Parts A + B can land on parallel branches and meet at step 2's integration test. Part C can start in parallel with B once the manifest shape in B3 is stable.
## Test matrix (integration)
| Scenario | Expected |
|---|---|
| App with RX only, agent connected | RX as today (regression guard) |
| App with TX only, agent `tx_enabled=True` | TX starts, underrun → pause, stop cleans up |
| App with RX + TX same agent, same device | One Pluto handle serves both; independent gains/frequencies |
| App with TX, agent `tx_enabled=False` | Hub rejects at gate with 400; no WS traffic generated |
| App with TX, gain exceeds agent cap | `tx_status: error`; SDR never opened |
| Hub stops sending TX buffers mid-stream | `underrun` emitted after queue drains; agent paused cleanly |
| WS drops during TX | Agent cancels TX task, pauses hardware, reconnects; hub must re-issue `tx_start` |
| Agent process killed during TX | Hardware stops (existing `close()` already handles this; verify `_tx_lock` released) |
## Open questions
- **Waveform source**: is `plutoTXoperator` a real-time generator emitting on a clock, or does it synthesize a fixed recording and loop? If the latter, worth exposing a "bulk + loop" fast-path — hub sends the buffer once, agent loops it via existing `tx_recording`. Same protocol (`tx_start` + one buffer + `loop: true`), much less WS traffic.
- **Multi-app-per-agent**: out of scope for v1 (§Non-goals). When needed: add a session id to binary frames (4-byte prefix: magic + stream_id + reserved), bump a `protocol_version` in the heartbeat.
- **Streaming TX clock drift**: if hub and agent sample clocks drift, repeating zeros on underrun is audible/visible in the spectrum.
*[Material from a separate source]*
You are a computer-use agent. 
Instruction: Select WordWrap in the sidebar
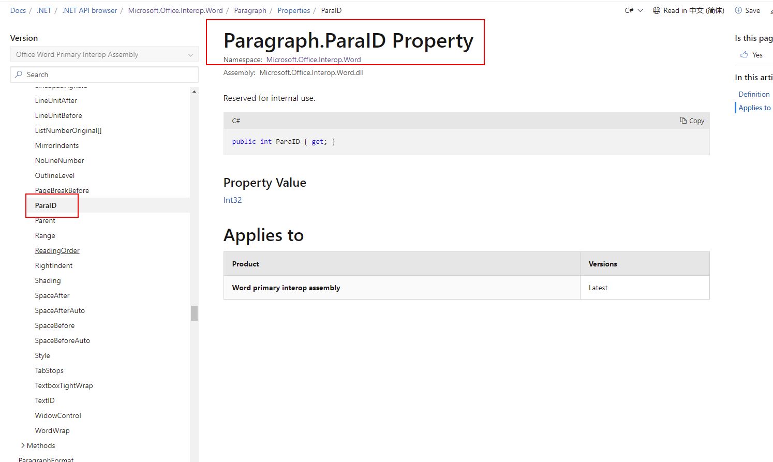[x=52, y=430]
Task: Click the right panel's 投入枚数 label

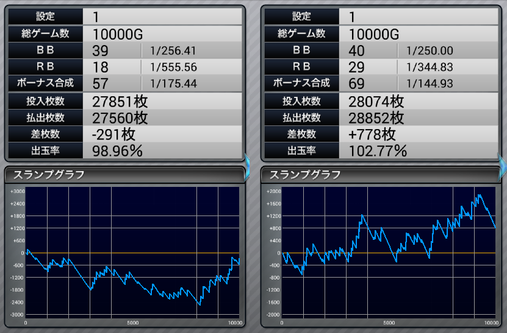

Longer term: agent-side resampling or PLL, both expensive. v1: rely on generous queue depth + stable local networks.
- **Other TX-capable SDRs**: HackRF, USRP, bladeRF. The `_CONFIG_ATTR_MAP` in [`agent/streamer.py:169-175`](../src/ria_toolkit_oss/agent/streamer.py#L169-L175) will need per-driver entries when those come online.
## Regulatory note
Transmission is regulated in every jurisdiction. The agent-side interlocks (`tx_enabled`, caps, freq ranges) exist so the operator can configure safe defaults for an agent's physical location. They are not a substitute for licensing or for respecting local regulations. The hub's consent modal and audit log exist so actions are attributable. None of this is a legal compliance layer — it's a defense-in-depth mechanism.